● **TASK MATERIAL**
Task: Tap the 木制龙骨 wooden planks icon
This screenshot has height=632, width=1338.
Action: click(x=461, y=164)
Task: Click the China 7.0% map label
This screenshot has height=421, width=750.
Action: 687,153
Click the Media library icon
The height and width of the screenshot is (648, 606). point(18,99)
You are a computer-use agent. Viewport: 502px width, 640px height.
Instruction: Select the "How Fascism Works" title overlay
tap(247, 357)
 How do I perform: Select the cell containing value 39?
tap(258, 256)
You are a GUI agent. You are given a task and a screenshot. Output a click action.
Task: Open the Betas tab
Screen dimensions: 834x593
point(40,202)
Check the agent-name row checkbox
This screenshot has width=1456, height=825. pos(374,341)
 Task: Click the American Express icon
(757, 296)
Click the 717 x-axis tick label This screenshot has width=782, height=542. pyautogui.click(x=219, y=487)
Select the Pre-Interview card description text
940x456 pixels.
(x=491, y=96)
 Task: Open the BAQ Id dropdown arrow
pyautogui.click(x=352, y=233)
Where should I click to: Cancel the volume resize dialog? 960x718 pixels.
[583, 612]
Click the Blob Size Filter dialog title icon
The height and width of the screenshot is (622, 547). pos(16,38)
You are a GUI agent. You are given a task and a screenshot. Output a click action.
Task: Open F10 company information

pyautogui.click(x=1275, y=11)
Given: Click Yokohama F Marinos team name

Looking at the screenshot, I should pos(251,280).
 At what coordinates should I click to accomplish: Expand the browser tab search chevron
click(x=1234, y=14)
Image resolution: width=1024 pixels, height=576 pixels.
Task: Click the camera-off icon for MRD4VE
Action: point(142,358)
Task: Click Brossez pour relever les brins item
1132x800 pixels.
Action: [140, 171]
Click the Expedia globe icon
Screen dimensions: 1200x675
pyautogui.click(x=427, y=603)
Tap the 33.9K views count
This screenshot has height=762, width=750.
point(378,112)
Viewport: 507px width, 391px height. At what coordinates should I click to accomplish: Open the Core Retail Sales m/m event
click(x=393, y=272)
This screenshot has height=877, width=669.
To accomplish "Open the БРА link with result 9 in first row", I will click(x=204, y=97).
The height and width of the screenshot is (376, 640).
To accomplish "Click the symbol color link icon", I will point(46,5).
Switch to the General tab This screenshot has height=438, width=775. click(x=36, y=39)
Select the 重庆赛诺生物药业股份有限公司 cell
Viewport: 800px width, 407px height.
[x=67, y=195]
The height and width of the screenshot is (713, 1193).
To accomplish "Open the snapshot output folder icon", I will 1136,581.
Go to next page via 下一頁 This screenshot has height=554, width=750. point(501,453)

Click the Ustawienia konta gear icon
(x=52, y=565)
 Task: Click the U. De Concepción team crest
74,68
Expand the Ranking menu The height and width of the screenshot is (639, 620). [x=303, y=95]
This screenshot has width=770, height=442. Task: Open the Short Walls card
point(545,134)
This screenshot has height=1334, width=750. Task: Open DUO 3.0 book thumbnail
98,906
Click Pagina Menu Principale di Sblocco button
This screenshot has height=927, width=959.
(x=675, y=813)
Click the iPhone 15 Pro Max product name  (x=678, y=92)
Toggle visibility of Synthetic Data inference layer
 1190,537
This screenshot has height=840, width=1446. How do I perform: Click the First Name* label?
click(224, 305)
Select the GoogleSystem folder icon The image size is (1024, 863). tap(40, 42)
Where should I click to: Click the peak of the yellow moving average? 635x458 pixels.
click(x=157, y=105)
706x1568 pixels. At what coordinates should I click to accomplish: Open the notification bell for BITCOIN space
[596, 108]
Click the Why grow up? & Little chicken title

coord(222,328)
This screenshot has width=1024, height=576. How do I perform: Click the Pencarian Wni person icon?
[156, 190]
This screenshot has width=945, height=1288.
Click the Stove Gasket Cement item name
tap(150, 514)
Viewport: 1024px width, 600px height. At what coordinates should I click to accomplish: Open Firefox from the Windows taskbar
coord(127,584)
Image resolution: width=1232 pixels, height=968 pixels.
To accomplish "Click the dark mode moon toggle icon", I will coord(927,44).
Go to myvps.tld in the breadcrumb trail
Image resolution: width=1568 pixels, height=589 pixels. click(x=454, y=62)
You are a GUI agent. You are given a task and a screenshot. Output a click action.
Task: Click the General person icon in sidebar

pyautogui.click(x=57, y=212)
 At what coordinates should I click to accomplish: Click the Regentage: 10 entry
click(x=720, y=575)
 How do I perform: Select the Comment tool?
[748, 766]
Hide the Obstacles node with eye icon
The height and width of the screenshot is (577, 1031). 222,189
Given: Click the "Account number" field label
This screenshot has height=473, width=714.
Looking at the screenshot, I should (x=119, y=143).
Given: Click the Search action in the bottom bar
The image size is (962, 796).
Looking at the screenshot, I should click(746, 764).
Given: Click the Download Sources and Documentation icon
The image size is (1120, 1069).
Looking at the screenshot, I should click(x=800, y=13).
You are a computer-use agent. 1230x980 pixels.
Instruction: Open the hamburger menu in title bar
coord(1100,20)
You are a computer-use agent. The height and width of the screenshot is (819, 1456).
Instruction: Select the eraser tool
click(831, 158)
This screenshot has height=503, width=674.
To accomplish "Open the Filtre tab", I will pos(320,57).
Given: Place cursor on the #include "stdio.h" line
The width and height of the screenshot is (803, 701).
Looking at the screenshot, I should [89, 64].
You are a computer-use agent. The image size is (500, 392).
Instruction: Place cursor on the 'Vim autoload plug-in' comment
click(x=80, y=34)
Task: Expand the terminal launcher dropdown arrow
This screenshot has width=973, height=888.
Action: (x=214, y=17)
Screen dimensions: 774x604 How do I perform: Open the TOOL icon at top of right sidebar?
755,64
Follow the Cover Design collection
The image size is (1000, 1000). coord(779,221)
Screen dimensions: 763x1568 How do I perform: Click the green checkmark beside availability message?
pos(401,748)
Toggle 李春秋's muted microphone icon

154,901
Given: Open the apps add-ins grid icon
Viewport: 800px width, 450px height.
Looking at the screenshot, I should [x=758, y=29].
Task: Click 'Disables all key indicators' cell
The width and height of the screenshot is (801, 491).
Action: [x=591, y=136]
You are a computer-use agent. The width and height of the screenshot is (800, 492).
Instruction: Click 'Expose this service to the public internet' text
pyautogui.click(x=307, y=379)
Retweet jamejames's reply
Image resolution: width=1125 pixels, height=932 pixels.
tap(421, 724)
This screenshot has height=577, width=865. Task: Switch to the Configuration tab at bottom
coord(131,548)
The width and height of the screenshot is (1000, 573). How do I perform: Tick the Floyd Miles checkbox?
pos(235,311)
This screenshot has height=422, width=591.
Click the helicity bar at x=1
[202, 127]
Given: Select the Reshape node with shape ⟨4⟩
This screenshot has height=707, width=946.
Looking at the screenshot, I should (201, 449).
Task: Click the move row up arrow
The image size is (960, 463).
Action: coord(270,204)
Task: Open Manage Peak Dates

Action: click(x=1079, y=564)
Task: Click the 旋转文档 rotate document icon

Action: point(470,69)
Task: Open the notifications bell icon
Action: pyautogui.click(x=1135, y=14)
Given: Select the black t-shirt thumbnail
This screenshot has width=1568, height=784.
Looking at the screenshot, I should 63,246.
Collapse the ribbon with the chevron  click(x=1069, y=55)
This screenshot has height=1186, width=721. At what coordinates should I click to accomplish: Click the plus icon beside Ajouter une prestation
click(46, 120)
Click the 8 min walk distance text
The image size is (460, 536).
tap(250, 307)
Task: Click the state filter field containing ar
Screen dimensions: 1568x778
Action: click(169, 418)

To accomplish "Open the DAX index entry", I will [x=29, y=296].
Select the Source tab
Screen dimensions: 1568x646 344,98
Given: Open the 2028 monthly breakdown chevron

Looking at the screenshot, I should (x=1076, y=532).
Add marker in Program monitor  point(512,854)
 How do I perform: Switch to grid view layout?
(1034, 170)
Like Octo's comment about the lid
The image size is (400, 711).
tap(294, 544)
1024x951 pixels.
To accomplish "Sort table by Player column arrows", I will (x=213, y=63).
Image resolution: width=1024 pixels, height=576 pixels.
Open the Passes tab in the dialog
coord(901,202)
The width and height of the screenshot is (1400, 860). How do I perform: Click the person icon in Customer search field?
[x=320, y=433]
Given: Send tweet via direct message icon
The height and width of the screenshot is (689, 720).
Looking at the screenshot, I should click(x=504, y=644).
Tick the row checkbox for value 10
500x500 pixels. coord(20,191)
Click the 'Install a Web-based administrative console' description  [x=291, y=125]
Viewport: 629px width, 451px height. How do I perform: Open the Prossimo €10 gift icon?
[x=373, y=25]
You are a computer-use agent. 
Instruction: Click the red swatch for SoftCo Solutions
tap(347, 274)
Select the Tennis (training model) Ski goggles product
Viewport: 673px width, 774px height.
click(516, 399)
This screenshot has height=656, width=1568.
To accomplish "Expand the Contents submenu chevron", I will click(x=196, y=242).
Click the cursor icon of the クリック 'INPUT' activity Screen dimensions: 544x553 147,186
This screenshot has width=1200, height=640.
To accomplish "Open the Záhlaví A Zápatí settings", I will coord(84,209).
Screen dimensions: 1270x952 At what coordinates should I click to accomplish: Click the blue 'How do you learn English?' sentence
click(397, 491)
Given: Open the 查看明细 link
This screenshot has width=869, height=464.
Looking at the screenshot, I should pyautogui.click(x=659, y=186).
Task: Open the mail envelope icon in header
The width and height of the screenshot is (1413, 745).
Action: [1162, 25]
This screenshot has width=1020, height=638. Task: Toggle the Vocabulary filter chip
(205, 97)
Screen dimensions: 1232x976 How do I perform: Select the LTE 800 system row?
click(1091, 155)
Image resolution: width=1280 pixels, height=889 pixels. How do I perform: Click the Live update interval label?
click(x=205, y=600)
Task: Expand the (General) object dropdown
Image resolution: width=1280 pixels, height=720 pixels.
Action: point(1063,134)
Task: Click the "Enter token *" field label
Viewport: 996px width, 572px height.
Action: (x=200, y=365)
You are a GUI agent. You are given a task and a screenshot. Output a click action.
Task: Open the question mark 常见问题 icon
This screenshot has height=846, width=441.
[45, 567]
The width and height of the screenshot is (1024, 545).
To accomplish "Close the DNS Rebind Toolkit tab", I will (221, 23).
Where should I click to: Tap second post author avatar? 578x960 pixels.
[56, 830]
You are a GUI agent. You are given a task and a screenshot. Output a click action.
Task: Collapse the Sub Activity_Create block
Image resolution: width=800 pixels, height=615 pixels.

● **TASK DESCRIPTION**
Find where the line with "At what coordinates should I click to accomplish: Expand" sits in the material above, then copy exactly from it through the line with "The height and width of the screenshot is (713, 1193).". Add no other line.

● **ANSWER**
 At what coordinates should I click to accomplish: Expand the browser tab search chevron
click(x=1234, y=14)
Image resolution: width=1024 pixels, height=576 pixels.
Task: Click the camera-off icon for MRD4VE
Action: point(142,358)
Task: Click Brossez pour relever les brins item
1132x800 pixels.
Action: [140, 171]
Click the Expedia globe icon
Screen dimensions: 1200x675
pyautogui.click(x=427, y=603)
Tap the 33.9K views count
This screenshot has height=762, width=750.
point(378,112)
Viewport: 507px width, 391px height. At what coordinates should I click to accomplish: Open the Core Retail Sales m/m event
click(x=393, y=272)
This screenshot has height=877, width=669.
To accomplish "Open the БРА link with result 9 in first row", I will click(x=204, y=97).
The height and width of the screenshot is (376, 640).
To accomplish "Click the symbol color link icon", I will point(46,5).
Switch to the General tab This screenshot has height=438, width=775. click(x=36, y=39)
Select the 重庆赛诺生物药业股份有限公司 cell
Viewport: 800px width, 407px height.
[x=67, y=195]
The height and width of the screenshot is (713, 1193).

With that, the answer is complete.